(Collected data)

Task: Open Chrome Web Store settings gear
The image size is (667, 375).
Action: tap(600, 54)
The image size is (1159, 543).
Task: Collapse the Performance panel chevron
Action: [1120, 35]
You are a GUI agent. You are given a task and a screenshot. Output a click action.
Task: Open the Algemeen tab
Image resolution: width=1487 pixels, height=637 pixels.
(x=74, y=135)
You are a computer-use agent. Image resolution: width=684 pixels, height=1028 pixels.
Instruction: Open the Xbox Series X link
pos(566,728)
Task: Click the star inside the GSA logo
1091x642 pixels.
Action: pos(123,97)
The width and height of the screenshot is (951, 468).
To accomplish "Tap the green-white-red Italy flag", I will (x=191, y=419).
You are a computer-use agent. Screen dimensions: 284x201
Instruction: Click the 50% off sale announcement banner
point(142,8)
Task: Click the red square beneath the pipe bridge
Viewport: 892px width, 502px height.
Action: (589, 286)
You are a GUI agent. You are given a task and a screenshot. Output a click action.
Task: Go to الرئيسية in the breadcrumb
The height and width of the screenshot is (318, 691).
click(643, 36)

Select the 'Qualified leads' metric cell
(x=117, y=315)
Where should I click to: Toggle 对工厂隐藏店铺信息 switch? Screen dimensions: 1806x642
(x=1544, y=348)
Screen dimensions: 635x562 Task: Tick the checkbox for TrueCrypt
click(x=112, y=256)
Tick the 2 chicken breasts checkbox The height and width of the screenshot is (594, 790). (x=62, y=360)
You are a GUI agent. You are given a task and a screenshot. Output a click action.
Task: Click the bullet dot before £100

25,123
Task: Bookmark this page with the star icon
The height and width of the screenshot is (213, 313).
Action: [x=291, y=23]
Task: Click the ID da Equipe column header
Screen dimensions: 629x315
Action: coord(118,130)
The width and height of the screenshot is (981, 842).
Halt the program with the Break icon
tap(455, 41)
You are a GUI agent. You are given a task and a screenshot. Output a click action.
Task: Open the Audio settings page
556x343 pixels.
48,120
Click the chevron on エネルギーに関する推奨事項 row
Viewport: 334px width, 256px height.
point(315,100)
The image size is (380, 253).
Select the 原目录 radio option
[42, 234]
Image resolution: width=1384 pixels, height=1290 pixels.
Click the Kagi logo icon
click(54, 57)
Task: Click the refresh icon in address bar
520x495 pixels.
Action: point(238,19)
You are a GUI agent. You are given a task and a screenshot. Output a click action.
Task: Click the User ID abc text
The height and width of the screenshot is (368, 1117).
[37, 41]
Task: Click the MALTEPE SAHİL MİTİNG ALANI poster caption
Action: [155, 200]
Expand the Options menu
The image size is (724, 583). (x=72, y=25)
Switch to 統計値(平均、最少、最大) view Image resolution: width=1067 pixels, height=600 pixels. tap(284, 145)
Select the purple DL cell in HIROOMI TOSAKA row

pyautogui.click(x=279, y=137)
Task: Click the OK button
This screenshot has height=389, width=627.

## WORK TO COMPLETE
In the entries above, restate word for word the lines between the one holding "Select the 原目录 radio option" and the one holding "Switch to 統計値(平均、最少、最大)", inclusive, and nothing besides.

## EXERCISE RESULT
Select the 原目录 radio option
[42, 234]
Image resolution: width=1384 pixels, height=1290 pixels.
Click the Kagi logo icon
click(54, 57)
Task: Click the refresh icon in address bar
520x495 pixels.
Action: point(238,19)
You are a GUI agent. You are given a task and a screenshot. Output a click action.
Task: Click the User ID abc text
The height and width of the screenshot is (368, 1117).
[37, 41]
Task: Click the MALTEPE SAHİL MİTİNG ALANI poster caption
Action: [155, 200]
Expand the Options menu
The image size is (724, 583). (x=72, y=25)
Switch to 統計値(平均、最少、最大) view Image resolution: width=1067 pixels, height=600 pixels. tap(284, 145)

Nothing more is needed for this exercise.